PROBLEM DESCRIPTION:
Show, from the entries below, every line in which "computer" appears.

EXERCISE MATERIAL:
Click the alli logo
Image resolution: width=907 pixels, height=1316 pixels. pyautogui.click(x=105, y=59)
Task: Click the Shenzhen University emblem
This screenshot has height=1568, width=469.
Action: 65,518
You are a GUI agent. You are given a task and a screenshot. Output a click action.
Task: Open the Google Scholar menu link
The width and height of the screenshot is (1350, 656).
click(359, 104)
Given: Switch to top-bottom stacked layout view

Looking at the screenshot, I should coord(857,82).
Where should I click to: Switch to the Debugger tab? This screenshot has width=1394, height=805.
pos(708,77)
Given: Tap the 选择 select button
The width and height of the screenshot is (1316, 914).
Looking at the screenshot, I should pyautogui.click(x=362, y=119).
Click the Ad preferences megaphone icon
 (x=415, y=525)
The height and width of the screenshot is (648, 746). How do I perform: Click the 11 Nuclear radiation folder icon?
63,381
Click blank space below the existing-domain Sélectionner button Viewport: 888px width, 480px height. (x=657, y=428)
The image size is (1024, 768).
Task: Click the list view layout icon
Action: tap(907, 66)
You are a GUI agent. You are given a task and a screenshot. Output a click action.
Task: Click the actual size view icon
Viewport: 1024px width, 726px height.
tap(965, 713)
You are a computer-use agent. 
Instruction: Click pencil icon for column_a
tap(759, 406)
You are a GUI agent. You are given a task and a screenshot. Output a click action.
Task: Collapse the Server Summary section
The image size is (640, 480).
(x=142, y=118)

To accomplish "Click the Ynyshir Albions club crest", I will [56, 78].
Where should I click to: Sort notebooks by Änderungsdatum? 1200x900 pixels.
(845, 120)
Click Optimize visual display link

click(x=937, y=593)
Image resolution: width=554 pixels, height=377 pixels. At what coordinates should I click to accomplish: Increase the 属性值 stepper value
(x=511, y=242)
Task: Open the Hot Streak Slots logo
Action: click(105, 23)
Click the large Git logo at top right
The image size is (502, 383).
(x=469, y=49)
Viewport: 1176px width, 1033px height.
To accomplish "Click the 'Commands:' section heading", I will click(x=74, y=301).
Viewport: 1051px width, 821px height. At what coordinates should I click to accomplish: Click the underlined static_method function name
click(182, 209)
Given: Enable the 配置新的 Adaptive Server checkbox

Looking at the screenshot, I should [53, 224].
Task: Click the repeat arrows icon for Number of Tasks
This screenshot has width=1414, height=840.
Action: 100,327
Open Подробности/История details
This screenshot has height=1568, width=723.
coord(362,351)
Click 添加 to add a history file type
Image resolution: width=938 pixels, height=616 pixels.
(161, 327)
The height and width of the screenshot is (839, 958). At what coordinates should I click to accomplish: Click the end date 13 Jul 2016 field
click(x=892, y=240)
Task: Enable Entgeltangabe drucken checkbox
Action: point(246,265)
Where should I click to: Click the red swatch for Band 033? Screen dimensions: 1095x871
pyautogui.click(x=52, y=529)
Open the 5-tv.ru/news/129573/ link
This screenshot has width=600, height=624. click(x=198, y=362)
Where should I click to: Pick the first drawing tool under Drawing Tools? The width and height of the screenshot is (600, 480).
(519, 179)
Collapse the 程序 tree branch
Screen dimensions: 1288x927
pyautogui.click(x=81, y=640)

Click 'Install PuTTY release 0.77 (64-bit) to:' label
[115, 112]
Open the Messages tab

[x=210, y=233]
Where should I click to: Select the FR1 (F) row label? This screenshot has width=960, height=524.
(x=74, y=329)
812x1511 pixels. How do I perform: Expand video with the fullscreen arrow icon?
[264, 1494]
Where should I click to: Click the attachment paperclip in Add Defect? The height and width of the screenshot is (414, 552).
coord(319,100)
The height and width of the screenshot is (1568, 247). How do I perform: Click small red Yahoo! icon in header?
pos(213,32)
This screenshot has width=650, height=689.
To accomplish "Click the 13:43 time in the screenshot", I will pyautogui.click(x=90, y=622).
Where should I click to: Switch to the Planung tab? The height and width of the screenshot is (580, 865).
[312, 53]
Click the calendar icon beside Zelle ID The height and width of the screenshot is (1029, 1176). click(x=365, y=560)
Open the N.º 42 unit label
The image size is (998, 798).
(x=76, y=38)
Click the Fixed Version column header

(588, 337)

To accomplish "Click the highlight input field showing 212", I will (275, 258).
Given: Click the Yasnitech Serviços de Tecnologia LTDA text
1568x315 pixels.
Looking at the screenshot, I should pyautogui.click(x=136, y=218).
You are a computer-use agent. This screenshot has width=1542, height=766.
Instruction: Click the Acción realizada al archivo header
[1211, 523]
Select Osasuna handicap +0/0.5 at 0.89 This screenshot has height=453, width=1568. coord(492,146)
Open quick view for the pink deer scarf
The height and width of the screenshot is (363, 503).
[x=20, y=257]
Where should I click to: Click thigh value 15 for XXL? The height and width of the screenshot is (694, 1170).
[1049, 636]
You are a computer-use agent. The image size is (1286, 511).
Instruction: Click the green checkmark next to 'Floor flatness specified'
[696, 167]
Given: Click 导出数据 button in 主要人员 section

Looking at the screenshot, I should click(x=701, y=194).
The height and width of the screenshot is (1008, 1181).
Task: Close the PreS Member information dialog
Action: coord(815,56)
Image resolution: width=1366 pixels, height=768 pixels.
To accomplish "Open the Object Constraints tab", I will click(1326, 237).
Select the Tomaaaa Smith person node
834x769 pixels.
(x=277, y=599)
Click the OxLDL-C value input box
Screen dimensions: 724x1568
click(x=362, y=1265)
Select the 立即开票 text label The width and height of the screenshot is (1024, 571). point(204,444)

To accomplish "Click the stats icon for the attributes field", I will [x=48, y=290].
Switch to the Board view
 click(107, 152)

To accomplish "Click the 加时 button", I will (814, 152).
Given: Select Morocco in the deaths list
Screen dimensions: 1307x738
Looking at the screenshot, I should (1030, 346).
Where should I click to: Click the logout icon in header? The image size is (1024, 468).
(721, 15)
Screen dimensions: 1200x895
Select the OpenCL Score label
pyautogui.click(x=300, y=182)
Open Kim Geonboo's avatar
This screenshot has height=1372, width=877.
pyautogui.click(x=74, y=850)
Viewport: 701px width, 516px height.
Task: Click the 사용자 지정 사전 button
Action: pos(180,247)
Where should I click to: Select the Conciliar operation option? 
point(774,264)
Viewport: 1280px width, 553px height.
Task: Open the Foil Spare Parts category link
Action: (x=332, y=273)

EXERCISE RESULT:
You are a computer-use agent. 
You are a computer-use agent. This screenshot has width=1542, height=766.
You are a computer-use agent. The image size is (1286, 511).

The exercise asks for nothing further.